◆ Source extract ◆
# Queer Identity, Dating Apps, Etc....



## Deleted member 24029 (Feb 11, 2019)

Since @Matt Derrick has graciously included a Relationship section on StP, I'll add some random thoughts: 
(This is also inspired by the recent thread of the Great Suicide Rider himself, @Coywolf )
Personally, I have struggled with certain problematic elements prevalent in, particularly, online interactions between Queer men, et al. (MSM, etc.) There is, famously, a reductionist quality to much of the dating dynamic in our milieu; and I think it's self-evident that dating apps are, if not a sufficient cause, then, at least, an efficacious concomitant of this experience. My own approach to forming connections with people (of all genders) has always taken the route of building affinity through conversation, the exchange of ideas; what could be called a sapiosexual praxis...However, on certain platforms, a type of, let's say, "fuck now, talk later" tendency prevails. I want to hasten to add that this is not a criticism of casual sex or even a "fuck now, skip talking altogether" approach if that's what two ( or more) people desire. Having been active in Polyamory circles (and polycules) for years, I have seen many styles and configurations work (and, yes, seen many go down in flames). I only, of course, wish to convey my own philosophical approach. I'm becoming convinced that dating apps (or online interaction, generally?) is not terribly conducive to a more personalist road to connection. Any analysis or feedback is very welcome...
-Bey


----------



## Honey Crust (Feb 11, 2019)

I think the rise of dating/hookup apps is a product of both capitalism’s oppressive individualistic philosophy and the continued demand for the nuclear family (read: economically efficient familiar unit).

Because most of us can’t afford to start a family in the current economical climate, and because the cis-hetero-patriarchal family unit is still being marketed to us as the only viable familiar connection we have for our futures, a lot of people are feeling lonely and isolated from actual genuine human contact without the underlying finacial motivations that capitalism requires of us.

This has pushed human intimacy into not an exploration of the other person and ourselves, but instead into neat little intimacy appointments that are to serve as substitute for that connection, and are thus profitable and marketable.

◆ What to work on ◆
(1) Answer these questions from the forum thread on queer identity and dating apps:
(a) Which section on StP does the first post credit Matt Derrick with including?
(b) In which circles does the first poster report having been active for years?
(c) According to Honey Crust, the rise of dating/hookup apps is a product of which two things?
(2) Retype the passage of the forum thread on queer identity and dating apps, starting with "## Deleted member" and going on through "himself, @Coywolf )".
(3) Write what comes next in the forum thread on queer identity and dating apps, picking up after its final sentence.
The listing after this forum thread on queer identity and dating apps is separate material.

◆ Records shown ◆

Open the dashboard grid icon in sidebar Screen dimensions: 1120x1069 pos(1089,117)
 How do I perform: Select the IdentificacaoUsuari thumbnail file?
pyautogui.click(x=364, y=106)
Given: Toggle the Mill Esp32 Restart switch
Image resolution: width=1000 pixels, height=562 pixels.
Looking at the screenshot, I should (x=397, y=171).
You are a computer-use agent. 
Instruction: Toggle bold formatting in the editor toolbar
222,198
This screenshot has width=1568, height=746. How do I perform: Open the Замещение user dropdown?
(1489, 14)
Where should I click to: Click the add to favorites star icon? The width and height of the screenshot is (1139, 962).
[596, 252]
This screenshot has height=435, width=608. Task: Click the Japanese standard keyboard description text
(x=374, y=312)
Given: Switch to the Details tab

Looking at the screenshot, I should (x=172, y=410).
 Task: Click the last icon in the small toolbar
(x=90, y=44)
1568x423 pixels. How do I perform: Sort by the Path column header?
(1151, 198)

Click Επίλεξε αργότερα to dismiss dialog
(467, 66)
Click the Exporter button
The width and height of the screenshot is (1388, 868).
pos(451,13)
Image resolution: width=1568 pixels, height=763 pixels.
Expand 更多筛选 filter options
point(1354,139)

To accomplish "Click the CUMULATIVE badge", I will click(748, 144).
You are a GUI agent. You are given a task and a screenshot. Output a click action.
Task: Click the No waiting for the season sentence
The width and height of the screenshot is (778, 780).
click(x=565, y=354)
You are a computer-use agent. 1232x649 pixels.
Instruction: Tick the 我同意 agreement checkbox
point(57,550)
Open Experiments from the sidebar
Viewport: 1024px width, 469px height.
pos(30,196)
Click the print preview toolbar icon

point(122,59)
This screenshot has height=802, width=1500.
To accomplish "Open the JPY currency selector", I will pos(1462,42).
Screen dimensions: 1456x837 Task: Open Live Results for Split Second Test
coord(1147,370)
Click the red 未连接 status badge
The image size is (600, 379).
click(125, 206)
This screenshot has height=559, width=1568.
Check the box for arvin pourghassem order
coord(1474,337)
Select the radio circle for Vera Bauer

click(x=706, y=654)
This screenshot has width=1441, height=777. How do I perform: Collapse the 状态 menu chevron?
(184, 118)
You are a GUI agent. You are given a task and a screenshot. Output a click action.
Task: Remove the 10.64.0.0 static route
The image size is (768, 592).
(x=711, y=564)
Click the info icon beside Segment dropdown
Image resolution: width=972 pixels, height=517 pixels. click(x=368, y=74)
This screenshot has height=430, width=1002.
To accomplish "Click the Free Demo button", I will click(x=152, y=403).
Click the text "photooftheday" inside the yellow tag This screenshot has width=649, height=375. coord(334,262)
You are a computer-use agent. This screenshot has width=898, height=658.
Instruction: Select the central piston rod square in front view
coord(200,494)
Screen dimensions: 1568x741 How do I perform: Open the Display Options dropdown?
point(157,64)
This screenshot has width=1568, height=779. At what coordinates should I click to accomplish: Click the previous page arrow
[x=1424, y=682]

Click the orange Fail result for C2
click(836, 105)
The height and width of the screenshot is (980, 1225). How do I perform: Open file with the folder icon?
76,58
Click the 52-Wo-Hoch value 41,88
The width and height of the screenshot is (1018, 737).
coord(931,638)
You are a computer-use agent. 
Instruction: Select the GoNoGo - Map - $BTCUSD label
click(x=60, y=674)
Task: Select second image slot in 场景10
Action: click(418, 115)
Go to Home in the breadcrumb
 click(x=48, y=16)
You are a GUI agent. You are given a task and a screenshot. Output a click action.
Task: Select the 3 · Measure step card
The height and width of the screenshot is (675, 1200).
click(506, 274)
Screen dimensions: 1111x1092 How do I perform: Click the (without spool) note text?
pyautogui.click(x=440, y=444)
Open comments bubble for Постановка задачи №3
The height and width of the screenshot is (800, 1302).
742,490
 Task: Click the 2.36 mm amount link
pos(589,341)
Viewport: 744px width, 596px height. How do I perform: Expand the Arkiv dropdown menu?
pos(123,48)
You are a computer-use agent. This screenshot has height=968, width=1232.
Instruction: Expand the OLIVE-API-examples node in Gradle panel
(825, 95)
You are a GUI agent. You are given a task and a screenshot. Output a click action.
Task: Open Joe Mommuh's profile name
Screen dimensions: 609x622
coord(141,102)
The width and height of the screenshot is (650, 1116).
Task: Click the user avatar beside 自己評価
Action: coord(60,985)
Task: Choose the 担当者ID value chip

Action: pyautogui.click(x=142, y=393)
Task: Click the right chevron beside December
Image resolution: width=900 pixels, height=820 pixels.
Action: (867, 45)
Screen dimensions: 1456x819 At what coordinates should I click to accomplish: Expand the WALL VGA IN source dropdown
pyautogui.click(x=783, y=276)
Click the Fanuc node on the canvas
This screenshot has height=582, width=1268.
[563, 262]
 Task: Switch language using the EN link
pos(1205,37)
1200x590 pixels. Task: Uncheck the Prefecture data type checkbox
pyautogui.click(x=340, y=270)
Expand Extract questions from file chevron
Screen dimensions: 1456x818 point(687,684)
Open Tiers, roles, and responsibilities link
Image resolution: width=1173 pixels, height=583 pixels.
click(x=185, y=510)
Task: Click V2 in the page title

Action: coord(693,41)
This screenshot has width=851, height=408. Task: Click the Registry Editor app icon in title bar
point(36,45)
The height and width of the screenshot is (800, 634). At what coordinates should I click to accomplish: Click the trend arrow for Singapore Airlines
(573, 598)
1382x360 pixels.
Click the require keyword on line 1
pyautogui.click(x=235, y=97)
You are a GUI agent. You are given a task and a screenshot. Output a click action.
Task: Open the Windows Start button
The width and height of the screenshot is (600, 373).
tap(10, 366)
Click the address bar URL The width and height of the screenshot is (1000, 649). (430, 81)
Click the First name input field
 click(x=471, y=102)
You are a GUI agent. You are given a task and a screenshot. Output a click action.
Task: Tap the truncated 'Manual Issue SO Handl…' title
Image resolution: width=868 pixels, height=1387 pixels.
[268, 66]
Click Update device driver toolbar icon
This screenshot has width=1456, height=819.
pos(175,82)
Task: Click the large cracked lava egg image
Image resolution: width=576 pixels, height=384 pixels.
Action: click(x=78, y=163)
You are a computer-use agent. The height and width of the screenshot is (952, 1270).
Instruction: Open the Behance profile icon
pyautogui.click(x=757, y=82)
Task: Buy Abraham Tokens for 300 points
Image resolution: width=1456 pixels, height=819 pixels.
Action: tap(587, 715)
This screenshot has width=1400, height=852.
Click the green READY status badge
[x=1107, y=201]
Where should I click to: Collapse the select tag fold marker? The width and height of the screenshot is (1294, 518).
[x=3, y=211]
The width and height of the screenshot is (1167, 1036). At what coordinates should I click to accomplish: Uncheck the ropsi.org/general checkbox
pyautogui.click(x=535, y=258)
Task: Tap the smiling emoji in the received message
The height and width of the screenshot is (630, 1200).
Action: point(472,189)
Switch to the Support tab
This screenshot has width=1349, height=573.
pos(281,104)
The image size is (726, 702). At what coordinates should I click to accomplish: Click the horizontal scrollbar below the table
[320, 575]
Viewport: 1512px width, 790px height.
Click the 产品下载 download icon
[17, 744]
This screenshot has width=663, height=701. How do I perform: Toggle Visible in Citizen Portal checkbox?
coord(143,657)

◆ Exercise answers ◆
(1)
(a) A Relationship section.
(b) Polyamory circles (and polycules).
(c) Capitalism’s oppressive individualistic philosophy and the continued demand for the nuclear family.

(2)
## Deleted member 24029 (Feb 11, 2019)

Since @Matt Derrick has graciously included a Relationship section on StP, I'll add some random thoughts: 
(This is also inspired by the recent thread of the Great Suicide Rider himself, @Coywolf )

(3)
This, as it relates to queer relationships, especially that of MLM or MSM, is very prominent. For decades, we’ve had drilled into our brains through legislation, through societal prejudice, and through internalized self-hatred, that queer families couldn’t or shouldn’t exist, and so we tried to find connection through hookups in underground clubs, in parties, in secret meet ups. It’s very easy to see how decades of that being pushed into the queer community still affects how we try to find intimacy through hookups, just now you have access to whole communities through apps like Grindr or hornet or tinder.

Once you take into account how _being denied a genuine search for a familiar partner(s)_ was taken away from queer folks through institutionalized homophobia, it’s not hard to make the connection that the same thing is happening to other folks (namely, straight people now) through economic disparity.


----------



## noothgrush (Feb 11, 2019)

Introduce arranged marriges to America and solve the problem real quick.


----------



## Deleted member 24029 (Feb 11, 2019)

noothgrush said:


> Introduce arranged marriges to America and solve the problem real quick.


But, to misquote Alan Moore, "Who arranges the arrangers?"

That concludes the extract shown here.